- Born: 1925 Rio de Janeiro, Brazil
- Died: 15 December 2014 (aged 88–89)
- Education: University of Brasília
- Occupations: Novelist; playwright; short-story writer;
- Writing career
- Period: 1950s–1997
- Genre: Experimental literature
- Notable works: Lucrécia; Florinda; Dona Leonor Teles; Rosa Maria Egipcíaca da Vera Cruz;

= Heloísa Maranhão =

Brazilian writer

Heloísa dos Reis Maranhão (1925 – 15 December 2014) was a Brazilian novelist, playwright and short-story writer.

==Life and career==
Heloísa Maranhão was born in Rio de Janeiro in 1925. She is a descendant of the 16th-century colonial governor Jeronimo de Albuquerque. She received a classical education, at a French-speaking boarding school run by nuns, before graduating in law from the University of Brasília. She worked as a translator and radio producer and teacher of theater. To maintain her freedom, she never married and lived for many years with her sister.

(Stored entries)
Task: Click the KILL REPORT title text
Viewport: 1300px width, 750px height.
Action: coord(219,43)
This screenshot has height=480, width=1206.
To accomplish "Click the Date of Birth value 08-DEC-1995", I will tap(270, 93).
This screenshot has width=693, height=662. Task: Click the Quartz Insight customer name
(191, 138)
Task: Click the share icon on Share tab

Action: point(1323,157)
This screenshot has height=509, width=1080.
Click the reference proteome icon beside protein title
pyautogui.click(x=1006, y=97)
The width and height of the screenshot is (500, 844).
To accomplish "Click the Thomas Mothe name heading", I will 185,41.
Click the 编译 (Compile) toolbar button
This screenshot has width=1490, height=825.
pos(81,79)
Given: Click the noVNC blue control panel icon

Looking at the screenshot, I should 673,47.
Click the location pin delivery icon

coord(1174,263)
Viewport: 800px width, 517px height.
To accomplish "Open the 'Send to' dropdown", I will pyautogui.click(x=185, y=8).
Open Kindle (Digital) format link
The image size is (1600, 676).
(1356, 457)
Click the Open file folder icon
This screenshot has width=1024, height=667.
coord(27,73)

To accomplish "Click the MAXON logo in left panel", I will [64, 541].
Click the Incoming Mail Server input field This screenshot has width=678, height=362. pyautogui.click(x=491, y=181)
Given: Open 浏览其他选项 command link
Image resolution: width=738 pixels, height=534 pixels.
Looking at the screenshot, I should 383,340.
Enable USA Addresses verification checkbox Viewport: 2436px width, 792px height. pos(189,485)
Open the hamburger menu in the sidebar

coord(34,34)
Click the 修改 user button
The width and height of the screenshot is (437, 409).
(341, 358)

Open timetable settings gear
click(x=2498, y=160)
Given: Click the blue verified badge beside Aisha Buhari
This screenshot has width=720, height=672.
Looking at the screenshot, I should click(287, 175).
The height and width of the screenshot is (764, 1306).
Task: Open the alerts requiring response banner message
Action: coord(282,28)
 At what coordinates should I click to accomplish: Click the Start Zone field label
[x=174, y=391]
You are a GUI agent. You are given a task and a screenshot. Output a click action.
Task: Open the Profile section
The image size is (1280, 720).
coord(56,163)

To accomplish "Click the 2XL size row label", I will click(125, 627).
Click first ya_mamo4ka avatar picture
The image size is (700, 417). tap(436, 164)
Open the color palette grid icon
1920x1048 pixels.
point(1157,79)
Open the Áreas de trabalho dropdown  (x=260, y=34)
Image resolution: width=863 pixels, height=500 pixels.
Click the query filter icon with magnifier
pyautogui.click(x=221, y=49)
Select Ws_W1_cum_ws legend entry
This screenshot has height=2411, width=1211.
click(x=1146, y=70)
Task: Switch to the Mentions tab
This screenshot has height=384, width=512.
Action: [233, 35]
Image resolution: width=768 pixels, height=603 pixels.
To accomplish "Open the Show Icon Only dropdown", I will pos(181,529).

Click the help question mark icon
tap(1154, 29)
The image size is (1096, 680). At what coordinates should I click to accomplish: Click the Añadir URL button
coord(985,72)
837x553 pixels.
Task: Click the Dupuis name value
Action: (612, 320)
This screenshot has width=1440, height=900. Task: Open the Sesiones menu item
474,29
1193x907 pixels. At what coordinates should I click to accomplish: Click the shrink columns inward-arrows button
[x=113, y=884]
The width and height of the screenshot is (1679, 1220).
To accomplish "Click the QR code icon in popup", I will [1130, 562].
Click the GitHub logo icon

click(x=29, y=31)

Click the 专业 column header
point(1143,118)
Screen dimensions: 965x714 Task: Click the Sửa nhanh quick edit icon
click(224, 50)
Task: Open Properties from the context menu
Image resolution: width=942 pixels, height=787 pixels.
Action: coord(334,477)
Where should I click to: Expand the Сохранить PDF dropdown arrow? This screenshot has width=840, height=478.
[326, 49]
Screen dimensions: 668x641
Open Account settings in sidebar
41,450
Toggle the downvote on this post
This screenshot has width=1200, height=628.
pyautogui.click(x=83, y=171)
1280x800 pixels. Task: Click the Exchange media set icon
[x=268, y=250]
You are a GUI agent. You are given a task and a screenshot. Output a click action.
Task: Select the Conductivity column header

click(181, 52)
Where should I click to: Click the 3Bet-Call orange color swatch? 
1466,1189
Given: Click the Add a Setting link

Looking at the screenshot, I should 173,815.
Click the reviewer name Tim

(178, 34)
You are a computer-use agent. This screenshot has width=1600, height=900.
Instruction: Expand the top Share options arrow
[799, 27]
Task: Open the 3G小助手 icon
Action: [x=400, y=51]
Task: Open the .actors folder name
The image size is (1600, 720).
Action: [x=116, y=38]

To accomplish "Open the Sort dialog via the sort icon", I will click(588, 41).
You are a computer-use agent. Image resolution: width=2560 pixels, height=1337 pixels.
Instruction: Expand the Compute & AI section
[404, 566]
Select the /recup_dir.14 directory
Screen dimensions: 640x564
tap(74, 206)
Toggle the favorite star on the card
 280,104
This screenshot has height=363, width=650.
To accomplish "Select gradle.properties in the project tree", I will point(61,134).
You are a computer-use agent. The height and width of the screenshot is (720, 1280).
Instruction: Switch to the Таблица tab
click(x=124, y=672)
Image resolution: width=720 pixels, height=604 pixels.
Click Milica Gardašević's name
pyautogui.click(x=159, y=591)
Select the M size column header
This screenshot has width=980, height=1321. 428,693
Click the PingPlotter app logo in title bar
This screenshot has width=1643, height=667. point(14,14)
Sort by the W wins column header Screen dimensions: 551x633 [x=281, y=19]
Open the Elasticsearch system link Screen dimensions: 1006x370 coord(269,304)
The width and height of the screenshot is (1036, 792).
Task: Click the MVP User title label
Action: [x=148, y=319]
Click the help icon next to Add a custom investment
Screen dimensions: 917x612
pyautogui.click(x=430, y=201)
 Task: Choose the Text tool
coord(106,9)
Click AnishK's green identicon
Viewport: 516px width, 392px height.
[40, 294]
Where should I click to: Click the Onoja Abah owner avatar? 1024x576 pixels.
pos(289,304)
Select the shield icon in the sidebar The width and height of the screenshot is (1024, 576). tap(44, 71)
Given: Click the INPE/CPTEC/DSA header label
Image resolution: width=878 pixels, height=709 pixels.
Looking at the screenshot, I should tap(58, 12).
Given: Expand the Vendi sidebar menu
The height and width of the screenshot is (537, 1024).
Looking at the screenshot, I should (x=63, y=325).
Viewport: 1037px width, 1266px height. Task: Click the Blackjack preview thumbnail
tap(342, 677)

* _Exercise directions_
Copy word for word the part of the Heloísa Maranhão biography starting with "- Born: 1925" and going on through "and short-story writer.". The material above stands apart from the Heloísa Maranhão biography.

* _Result_
- Born: 1925 Rio de Janeiro, Brazil
- Died: 15 December 2014 (aged 88–89)
- Education: University of Brasília
- Occupations: Novelist; playwright; short-story writer;
- Writing career
- Period: 1950s–1997
- Genre: Experimental literature
- Notable works: Lucrécia; Florinda; Dona Leonor Teles; Rosa Maria Egipcíaca da Vera Cruz;

= Heloísa Maranhão =

Brazilian writer

Heloísa dos Reis Maranhão (1925 – 15 December 2014) was a Brazilian novelist, playwright and short-story writer.